Gut zu wissen: Auch bei gesunden Paaren tritt eine Schwangerschaft oft nicht sofort ein. Bei regelmässigem ungeschütztem Geschlechtsverkehr werden aber rund 80 Prozent der Paare innerhalb eines Jahres schwanger.

Ab wann sollte man ärztliche Hilfe aufsuchen?

«Bei Frauen unter 35 Jahren empfehlen wir eine ärztliche Abklärung, wenn trotz regelmässigem ungeschütztem Geschlechtsverkehr nach zwölf bis 24 Monaten keine Schwangerschaft eingetreten ist», so Stiller. 

Ab 35 Jahren etwa sollte bereits nach sechs Monaten ärztlicher Rat eingeholt werden, da die Fruchtbarkeit mit zunehmendem Alter abnimmt. «Ich empfehle grundsätzlich, sich lieber früher als später untersuchen zu lassen. Das allein nimmt oft schon viel Druck raus.»

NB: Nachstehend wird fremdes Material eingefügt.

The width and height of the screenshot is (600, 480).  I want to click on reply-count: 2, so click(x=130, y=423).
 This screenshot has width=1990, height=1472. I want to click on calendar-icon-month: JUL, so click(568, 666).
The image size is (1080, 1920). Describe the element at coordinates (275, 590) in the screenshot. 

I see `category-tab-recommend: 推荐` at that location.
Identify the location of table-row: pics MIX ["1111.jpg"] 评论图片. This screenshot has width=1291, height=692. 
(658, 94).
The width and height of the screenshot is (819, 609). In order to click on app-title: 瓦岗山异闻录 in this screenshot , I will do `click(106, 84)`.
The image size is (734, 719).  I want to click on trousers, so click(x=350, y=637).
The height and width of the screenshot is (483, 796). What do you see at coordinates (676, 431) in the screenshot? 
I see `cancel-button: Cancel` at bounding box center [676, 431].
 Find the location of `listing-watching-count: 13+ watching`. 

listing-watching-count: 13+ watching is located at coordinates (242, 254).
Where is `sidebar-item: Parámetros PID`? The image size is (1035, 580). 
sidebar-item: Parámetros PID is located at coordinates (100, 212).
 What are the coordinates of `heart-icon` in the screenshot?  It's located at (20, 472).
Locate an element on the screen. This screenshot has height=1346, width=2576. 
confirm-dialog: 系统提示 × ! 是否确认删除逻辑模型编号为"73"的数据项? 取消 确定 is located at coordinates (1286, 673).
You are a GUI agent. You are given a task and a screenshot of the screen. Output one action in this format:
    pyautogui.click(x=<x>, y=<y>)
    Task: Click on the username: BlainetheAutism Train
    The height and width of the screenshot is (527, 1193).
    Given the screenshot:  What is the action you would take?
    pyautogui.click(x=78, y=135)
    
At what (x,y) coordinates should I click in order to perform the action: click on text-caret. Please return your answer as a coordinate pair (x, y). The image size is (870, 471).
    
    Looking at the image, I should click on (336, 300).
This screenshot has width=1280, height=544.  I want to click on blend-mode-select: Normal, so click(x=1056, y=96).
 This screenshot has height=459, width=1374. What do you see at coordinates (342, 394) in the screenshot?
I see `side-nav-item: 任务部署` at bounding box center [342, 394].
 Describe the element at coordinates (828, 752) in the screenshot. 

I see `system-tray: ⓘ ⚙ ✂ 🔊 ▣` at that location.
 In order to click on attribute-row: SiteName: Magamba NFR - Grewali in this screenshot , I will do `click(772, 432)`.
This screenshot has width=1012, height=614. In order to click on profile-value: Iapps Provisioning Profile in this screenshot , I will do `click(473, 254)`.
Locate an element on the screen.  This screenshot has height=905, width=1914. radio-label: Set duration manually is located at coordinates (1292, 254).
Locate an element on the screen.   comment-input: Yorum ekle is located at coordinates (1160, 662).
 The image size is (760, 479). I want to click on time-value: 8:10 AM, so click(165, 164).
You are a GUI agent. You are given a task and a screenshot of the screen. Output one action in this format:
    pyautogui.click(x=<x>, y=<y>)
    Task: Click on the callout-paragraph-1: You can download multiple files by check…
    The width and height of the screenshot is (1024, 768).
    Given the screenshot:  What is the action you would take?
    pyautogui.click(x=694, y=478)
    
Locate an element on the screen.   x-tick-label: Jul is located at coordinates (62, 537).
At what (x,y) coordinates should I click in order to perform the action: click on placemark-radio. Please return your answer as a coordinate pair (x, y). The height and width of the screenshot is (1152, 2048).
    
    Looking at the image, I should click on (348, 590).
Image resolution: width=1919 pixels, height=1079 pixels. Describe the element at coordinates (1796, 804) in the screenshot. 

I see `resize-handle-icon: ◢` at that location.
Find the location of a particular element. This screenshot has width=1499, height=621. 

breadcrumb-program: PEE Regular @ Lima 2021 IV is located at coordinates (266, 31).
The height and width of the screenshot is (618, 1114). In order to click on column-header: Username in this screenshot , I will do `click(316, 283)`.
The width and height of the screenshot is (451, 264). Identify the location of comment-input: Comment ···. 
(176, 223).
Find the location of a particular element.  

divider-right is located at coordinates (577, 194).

Vor allem für Frauen ab 40 Jahren sowie bei bekannten Zyklusstörungen, Endometriose, Hormonstörungen oder einer eingeschränkten Spermienqualität des Partners ist eine frühzeitige Abklärung sinnvoll – unabhängig davon, wie lange der Kinderwunsch bereits besteht.

Wie unterstützt uns die Krankenkasse?

Bleibt der Kinderwunsch unerfüllt, übernimmt die Grundversicherung unter bestimmten Voraussetzungen medizinische Abklärungen, Hormonbehandlungen und bis zu drei intrauterine Inseminationen (IUI). Für weitergehende Behandlungen bieten Zusatzversicherungen zusätzliche finanzielle Sicherheit.

Ein Beispiel: Die Grundversicherung bezahlt maximal 3 Versuche bei der künstlichen Befruchtung. Die Zusatzversicherung Kinderwunsch von Sanitas übernimmt Kosten für weitere zwei Zyklen.

Wichtig ist, frühzeitig vorzusorgen: Die Zusatzversicherung Kinderwunsch kann nur bis Ende des Kalenderjahres abgeschlossen werden, in dem die Frau 35 Jahre alt wird. 

Warum werde ich nicht schwanger, obwohl ich gesund bin?

Nicht immer lässt sich ein unerfüllter Kinderwunsch medizinisch erklären. «Bei rund zehn Prozent der Paare spricht man von einer unerklärten Sterilität: Obwohl die Untersuchungen bei beiden Partnern unauffällig sind, tritt trotz regelmässigem ungeschütztem Geschlechtsverkehr keine Schwangerschaft ein», so Ruth Stiller. 

Die Vorgehensweise wird dann individuell besprochen. Entscheidend sind unter anderem das Alter der Frau, ihre Hormonwerte und die Eizellreserve. Es kann bei guten Werten sinnvoll sein, dem Kinderwunsch noch einige Monate Zeit zu geben, bevor man durch eine Behandlung aktiv unterstützt. 

Fazit

Schwanger zu werden, ist keine Frage des perfekten Timings allein. Daneben spielen Alter, Gesundheit, Gewicht und Lebensstil eine Rolle. Wer den eigenen Zyklus kennt, auf einen gesunden Lebensstil achtet und Geduld mitbringt, schafft gute Voraussetzungen für eine Schwangerschaft. 

Und selbst wenn der Weg zum Wunschkind etwas länger dauert, gilt: Die meisten Paare mit Kinderwunsch werden früher oder später Eltern – manchmal mit viel Geduld, manchmal mit medizinischer Unterstützung.